Ed Sheeran wrapped himself in a LGBTQ rainbow flag during his final song at Glastonbury festival tonight (Sunday, June 25).

The singer-songwriter closed the Pyramid Stage at Worthy Farm after the previous nights’ headline sets from Radiohead and Foo Fighters.

Performing his last track ‘You Need Me, I Don’t Need You’, a song that he said he wrote when he was 15 and “probably should have stopped playing by now”, Sheeran donned a rainbow flag to perform the track.

The gesture seemed to mark LGBT Pride Month, which is currently taking place through June. Find more details about Pride Month and LGBTQ causes here.

Watch footage of Sheeran closing his set below:

Sheeran played the following songs:

Castle on the Hill
Eraser
The A Team
Don’t
Bloodstream
Galway Girl
Lego House
Take It Back / Superstition / Ain’t No Sunshine
I’m a Mess
Photograph
Nancy Mulligan (with Beoga)
Thinking Out Loud
Sing
Shape of You
You Need Me, I Don’t Need You

See the best Twitter reactions to Ed Sheeran’s  Glastonbury headline set here.

Ahead of his performance of ‘A Team’, Sheeran called on fans to light up the sky with their mobile phones.

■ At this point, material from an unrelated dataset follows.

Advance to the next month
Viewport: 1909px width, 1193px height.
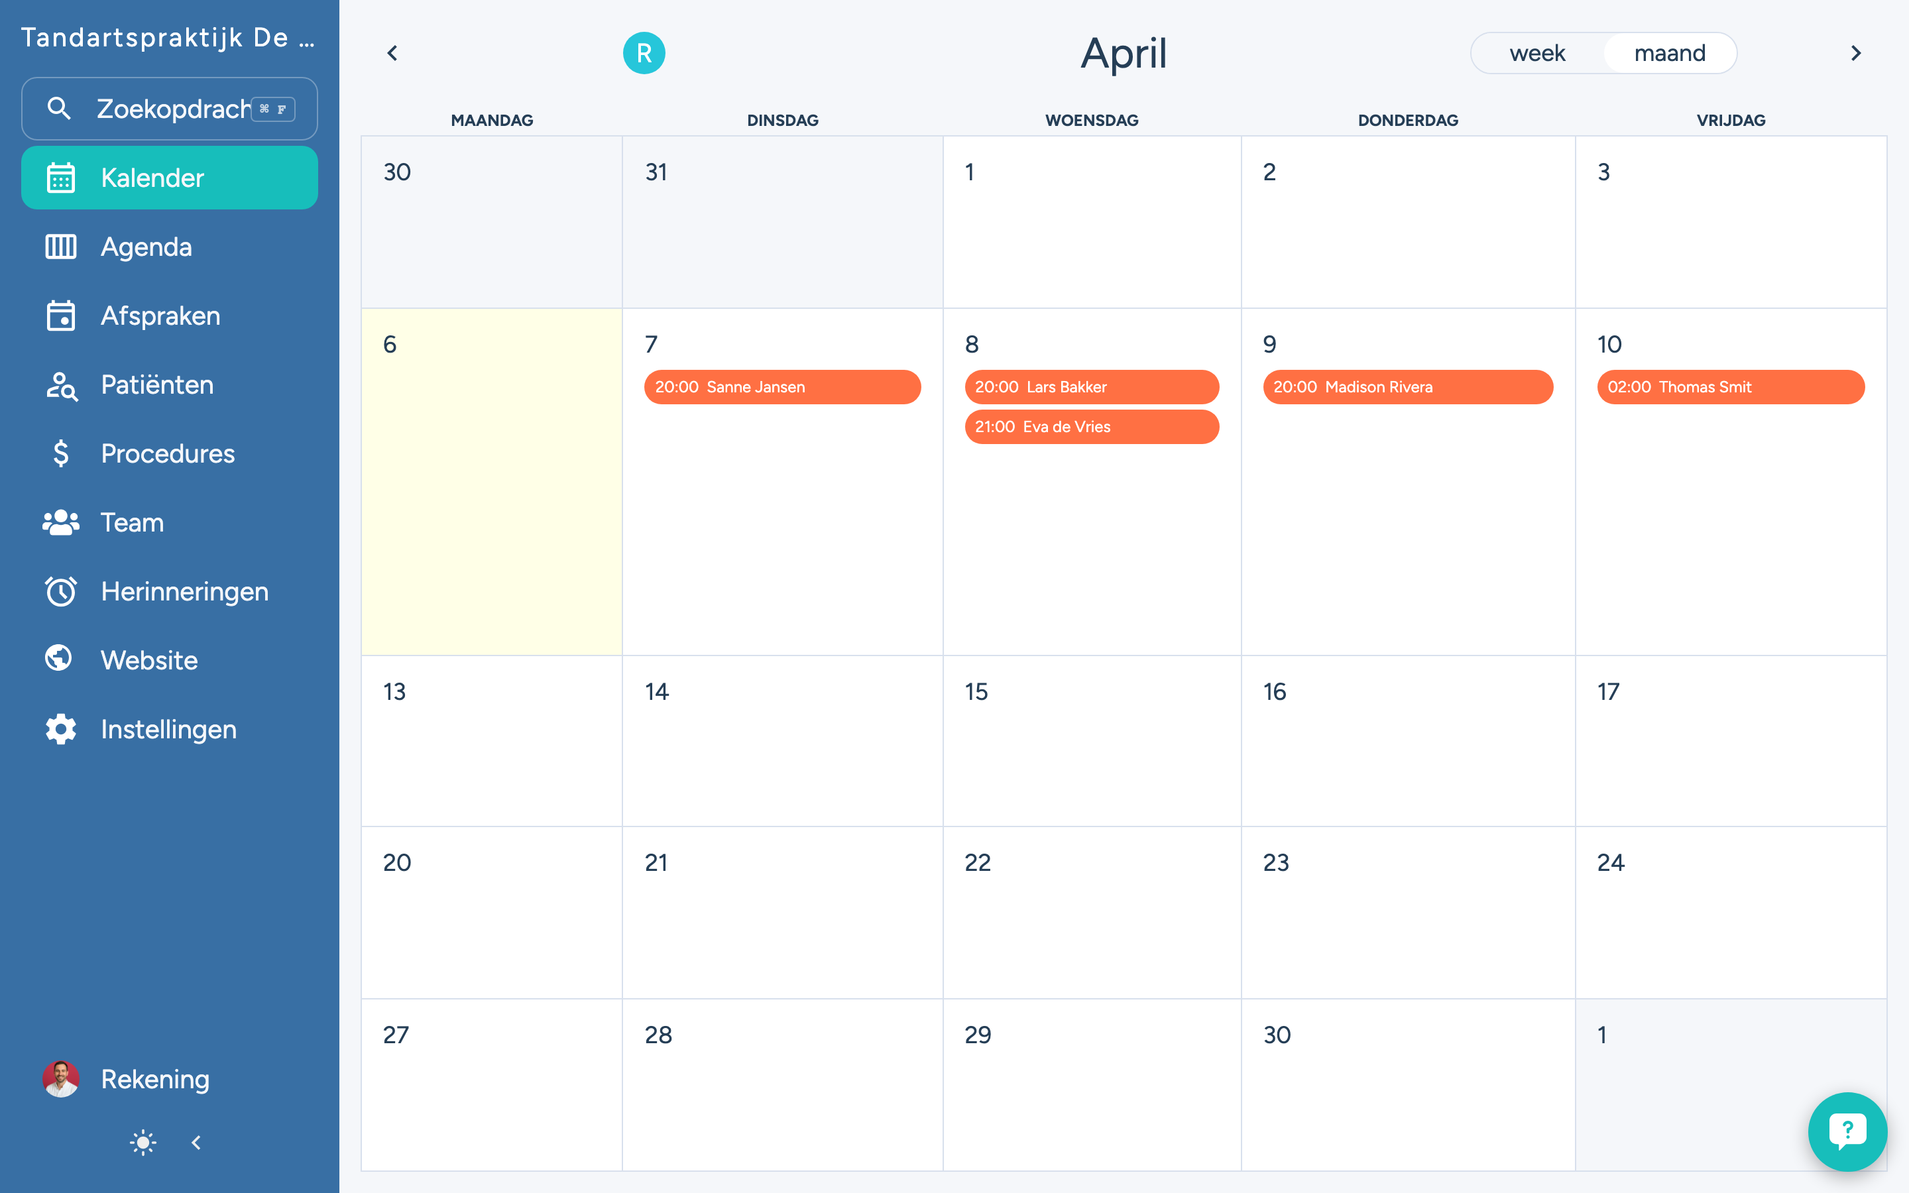click(1855, 53)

David and Victoria Beckham were also spotted in the crowd dancing to Sheeran’s set.

Speaking before his set, Sheeran admitted that he felt “out of place” at the festival. “I’m definitely the one that’s out of place on that list,” the singer told the BBC. “But I think that’s an exciting thing.”

“I’m actually more excited for this than I was for my Wembley Stadium shows because when you’re playing your own shows you’re not really winning anyone over because they’ve all parted with cash to buy a ticket, so you’ve already won them over,” he explained. “But I think I’m going to be playing to a lot of people who might have heard some of my songs on the radio, but they’re Glastonbury goers, they’re not fans of me.”

Sheeran added: “Knowing that there are people in the audience who possibly don’t even like my music at all and are just there to sort of see, that excites me.”